Foul Play Café Murder, mystery, mayhem and dinner

By Dan Chavez, Staff Reporter | Photo Courtesy of Foulplaycafe.com

A dramatic scene the cast of Foul Play Cafe enacted while customers dine.
A dramatic scene the cast of Foul Play Cafe enacted while customers dine.

Guests to the Foul Play Mystery Theater can try to solve a crime while dining, enjoying a show, and picking up clues as they are revealed.

Physics major, Cora Brittain manages the operations, advertising, sets, props, and cos­tumes for the production of Foul Play Café located on the ground floor of the Sheraton Inn at 2600 Louisiana Blvd N.E.

Brittain described Foul Play as an interactive production in which the actors mingle around the dining floor and stay in character while helping the audi­ence to solve a murder mystery, she said.

Guests can ask the actors for clues to the mystery and try to iden­tify the culprit to the hei­nous crime of the night, Brittain said.

Main director, Eddie Dethlefs, said Foul Play Café is basi­cally a murder-mystery theater and dinner event, and that the production consists of an interactive mystery play in which the actors also serve food to that evening’s guests.

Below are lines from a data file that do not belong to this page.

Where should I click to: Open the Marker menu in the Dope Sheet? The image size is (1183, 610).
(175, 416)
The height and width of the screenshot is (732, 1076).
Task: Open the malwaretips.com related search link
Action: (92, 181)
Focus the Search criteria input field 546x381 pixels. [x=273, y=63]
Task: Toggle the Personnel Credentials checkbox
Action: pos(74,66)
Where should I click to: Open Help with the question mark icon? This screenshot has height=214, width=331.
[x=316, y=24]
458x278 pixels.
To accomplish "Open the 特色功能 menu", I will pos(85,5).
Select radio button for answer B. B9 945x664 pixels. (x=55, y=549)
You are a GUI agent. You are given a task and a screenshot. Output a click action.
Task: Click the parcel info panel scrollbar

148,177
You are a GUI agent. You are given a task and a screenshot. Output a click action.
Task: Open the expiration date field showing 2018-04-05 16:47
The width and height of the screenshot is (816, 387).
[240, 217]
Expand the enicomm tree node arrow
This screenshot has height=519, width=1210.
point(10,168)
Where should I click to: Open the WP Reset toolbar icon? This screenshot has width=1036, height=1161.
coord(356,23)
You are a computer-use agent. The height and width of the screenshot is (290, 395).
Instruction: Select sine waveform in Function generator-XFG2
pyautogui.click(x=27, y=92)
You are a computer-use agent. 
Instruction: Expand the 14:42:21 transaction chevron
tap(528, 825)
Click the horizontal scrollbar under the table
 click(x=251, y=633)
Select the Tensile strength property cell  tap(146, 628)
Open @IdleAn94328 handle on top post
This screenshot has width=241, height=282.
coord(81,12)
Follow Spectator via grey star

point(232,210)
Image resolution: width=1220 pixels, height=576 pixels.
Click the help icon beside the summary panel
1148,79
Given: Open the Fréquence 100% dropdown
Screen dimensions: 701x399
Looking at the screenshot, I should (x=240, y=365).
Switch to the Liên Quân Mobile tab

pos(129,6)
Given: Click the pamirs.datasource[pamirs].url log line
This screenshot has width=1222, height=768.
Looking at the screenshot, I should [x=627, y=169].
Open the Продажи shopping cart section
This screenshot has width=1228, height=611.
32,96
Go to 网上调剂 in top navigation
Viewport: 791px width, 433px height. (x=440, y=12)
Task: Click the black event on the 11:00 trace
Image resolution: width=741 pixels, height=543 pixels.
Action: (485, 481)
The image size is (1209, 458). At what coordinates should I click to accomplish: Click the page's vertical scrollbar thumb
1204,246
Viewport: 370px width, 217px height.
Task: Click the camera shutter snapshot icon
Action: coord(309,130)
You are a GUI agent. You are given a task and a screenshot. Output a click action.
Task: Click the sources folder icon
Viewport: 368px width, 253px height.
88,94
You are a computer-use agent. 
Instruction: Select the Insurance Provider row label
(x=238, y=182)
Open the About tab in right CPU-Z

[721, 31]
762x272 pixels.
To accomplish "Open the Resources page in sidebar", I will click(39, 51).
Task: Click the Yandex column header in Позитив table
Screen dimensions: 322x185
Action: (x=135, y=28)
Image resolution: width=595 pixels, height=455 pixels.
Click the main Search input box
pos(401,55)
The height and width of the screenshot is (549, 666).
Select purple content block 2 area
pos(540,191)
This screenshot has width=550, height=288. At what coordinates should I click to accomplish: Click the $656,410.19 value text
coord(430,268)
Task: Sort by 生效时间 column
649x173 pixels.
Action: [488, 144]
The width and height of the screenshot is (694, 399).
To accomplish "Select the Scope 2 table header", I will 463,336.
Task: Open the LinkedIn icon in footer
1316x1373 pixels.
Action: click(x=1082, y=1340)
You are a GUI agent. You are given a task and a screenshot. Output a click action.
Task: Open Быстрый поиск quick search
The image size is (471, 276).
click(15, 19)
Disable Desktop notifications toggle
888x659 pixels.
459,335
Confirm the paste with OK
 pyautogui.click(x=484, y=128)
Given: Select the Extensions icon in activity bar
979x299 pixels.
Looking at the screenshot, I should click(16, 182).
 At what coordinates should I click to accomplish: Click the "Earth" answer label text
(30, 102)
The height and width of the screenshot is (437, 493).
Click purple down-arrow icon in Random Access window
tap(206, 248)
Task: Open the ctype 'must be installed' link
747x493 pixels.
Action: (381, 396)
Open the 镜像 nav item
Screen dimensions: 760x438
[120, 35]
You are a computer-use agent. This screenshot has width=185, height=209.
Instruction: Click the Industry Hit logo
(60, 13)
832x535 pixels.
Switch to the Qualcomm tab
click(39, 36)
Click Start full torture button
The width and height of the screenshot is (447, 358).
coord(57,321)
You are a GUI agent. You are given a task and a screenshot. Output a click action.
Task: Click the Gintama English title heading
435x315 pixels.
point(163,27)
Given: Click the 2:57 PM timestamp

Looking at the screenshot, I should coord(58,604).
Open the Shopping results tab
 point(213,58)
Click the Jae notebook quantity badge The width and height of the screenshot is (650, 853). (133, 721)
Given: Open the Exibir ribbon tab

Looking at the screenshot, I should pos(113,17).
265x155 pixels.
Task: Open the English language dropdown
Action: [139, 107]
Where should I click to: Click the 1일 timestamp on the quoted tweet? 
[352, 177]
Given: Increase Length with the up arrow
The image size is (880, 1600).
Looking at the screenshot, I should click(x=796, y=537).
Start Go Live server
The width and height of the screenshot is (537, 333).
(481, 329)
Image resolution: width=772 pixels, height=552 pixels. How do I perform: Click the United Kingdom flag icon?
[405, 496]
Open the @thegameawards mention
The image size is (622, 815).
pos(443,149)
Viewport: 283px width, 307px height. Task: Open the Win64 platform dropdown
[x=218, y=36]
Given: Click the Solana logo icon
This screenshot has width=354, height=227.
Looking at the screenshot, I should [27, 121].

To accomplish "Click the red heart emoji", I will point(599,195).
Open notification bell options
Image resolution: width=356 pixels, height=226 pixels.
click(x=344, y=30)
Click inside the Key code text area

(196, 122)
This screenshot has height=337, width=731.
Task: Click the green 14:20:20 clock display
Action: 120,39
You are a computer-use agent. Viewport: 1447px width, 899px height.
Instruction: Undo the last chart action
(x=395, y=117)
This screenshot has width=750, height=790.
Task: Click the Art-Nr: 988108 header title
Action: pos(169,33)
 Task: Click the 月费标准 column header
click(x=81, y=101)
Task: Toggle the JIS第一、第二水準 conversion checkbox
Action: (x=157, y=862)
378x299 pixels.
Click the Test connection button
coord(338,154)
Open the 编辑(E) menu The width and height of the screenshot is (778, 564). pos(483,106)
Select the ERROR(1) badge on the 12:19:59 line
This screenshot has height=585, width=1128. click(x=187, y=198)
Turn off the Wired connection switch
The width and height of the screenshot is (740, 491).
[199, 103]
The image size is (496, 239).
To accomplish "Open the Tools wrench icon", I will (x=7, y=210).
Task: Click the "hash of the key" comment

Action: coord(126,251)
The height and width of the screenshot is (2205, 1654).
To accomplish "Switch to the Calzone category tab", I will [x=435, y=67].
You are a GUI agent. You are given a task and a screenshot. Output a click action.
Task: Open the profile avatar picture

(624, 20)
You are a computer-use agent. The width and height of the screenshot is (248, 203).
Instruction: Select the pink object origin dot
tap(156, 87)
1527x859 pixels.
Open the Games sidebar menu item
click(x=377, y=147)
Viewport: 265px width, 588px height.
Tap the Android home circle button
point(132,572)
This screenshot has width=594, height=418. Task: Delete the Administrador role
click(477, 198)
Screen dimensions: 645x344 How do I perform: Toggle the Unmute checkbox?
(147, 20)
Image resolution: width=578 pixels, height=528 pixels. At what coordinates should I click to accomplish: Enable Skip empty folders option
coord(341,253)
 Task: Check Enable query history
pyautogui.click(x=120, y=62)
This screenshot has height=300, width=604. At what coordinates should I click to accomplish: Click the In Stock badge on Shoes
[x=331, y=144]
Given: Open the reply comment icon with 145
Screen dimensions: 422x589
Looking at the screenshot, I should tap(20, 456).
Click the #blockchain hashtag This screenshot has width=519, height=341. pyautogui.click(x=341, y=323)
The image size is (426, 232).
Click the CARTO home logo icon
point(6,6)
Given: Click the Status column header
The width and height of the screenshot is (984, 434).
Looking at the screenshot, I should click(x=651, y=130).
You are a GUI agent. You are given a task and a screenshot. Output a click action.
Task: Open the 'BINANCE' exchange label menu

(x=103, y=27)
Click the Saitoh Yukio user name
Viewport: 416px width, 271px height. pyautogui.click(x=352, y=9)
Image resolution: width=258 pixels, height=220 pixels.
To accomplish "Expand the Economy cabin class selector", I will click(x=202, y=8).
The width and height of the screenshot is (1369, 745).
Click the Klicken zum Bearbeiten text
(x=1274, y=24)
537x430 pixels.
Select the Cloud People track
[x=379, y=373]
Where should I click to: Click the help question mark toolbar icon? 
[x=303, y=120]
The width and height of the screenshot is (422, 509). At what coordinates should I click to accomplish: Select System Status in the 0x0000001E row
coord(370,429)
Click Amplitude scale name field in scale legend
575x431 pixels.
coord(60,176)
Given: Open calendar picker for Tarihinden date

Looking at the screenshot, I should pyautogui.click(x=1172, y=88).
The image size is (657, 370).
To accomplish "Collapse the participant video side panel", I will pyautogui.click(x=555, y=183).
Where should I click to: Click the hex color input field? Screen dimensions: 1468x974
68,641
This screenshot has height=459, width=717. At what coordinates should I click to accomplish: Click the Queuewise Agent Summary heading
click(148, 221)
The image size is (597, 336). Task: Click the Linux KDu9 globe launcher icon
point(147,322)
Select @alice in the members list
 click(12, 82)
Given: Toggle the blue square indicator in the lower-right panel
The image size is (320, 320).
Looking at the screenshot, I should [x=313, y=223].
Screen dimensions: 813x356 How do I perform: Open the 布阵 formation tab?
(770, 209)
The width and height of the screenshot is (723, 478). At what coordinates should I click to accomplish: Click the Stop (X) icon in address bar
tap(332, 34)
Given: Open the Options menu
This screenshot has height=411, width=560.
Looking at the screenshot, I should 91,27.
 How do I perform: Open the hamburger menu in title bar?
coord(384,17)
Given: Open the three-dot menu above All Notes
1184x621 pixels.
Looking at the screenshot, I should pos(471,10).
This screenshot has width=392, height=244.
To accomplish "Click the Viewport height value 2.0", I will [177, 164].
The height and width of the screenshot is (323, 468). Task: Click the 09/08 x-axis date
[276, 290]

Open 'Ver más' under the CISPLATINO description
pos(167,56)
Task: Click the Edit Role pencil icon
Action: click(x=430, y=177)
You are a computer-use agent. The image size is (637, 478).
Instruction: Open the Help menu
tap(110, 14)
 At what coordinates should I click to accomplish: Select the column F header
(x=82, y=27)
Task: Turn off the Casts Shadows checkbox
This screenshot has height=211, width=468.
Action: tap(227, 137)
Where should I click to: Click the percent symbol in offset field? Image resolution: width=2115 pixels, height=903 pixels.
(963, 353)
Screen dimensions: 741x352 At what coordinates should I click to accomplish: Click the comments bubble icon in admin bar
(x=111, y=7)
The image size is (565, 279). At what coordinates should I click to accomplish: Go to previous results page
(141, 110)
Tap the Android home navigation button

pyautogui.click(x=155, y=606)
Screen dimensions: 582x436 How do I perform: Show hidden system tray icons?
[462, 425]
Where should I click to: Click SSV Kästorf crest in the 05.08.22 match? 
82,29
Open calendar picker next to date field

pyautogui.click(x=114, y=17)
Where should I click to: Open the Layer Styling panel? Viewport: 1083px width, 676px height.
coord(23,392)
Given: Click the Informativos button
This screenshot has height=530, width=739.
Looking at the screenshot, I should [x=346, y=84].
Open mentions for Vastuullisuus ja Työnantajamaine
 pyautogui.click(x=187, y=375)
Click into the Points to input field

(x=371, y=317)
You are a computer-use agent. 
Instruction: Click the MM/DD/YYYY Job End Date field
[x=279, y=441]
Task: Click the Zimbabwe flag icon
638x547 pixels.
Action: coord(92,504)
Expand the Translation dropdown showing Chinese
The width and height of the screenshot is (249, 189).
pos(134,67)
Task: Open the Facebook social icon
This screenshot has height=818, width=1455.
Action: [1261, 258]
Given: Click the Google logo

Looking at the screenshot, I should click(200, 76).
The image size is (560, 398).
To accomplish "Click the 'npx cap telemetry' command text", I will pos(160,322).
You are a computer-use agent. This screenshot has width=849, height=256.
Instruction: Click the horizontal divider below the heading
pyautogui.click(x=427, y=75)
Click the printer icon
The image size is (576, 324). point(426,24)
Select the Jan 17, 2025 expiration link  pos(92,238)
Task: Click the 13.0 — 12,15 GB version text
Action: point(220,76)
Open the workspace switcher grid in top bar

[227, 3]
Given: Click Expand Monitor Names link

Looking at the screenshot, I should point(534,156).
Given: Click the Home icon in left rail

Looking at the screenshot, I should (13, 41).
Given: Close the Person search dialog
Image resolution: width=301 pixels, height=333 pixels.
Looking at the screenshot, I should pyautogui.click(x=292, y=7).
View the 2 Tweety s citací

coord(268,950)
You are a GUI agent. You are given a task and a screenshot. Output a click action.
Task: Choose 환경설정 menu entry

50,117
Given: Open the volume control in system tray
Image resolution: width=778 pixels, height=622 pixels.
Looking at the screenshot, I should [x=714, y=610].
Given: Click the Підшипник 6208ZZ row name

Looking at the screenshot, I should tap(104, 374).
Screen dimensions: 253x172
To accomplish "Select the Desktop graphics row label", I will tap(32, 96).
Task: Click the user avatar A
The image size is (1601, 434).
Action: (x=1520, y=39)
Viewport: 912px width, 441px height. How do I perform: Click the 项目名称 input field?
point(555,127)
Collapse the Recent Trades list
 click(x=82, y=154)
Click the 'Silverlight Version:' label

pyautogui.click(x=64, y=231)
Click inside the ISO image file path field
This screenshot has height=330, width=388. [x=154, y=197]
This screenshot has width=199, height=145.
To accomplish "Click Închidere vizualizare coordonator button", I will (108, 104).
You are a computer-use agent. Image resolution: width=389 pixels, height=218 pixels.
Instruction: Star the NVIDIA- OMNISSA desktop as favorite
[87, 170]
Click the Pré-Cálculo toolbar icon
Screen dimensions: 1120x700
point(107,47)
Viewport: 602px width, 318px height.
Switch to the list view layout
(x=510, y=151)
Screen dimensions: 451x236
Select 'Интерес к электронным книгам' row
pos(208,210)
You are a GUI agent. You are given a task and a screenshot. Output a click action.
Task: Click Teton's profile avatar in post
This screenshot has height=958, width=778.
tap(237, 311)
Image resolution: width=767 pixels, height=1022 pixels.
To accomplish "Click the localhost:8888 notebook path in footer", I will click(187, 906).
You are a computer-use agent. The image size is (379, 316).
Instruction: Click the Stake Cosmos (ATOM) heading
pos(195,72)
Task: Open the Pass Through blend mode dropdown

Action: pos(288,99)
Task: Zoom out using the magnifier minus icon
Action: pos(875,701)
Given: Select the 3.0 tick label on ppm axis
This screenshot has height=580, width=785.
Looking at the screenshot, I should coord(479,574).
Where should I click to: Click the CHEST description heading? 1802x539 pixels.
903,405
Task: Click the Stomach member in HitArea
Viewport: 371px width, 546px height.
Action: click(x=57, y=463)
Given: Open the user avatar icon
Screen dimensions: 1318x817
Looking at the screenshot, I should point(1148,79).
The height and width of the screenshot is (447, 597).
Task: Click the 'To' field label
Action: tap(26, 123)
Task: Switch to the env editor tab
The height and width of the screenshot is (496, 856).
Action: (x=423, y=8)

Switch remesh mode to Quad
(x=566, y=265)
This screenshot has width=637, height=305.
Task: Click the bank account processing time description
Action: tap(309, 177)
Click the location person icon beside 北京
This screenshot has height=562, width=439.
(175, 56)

“The way I like to sum it up is basically live action Clue,” Dethlefs said, which is a comedic murder mystery movie and board game.

Guests can play along as much or as little as they want, and it is fun when an audience member will dance around with the actors or play a part as an improvised character, Dethlefs said.

Brittain said the current mystery is a play off of “Casablanca” with characters loosely based on those in the movie.

The show features a Humphrey Bogart character played by two different actors who alternate for dif­ferent shows; they also have two actresses who play a character based on Ingrid Bergman, she said.

The tone is one of fun and comedy with a prize for the guest who solves the mystery, which is a t-shirt that features the show’s logo saying, “I solved the mystery,” she said.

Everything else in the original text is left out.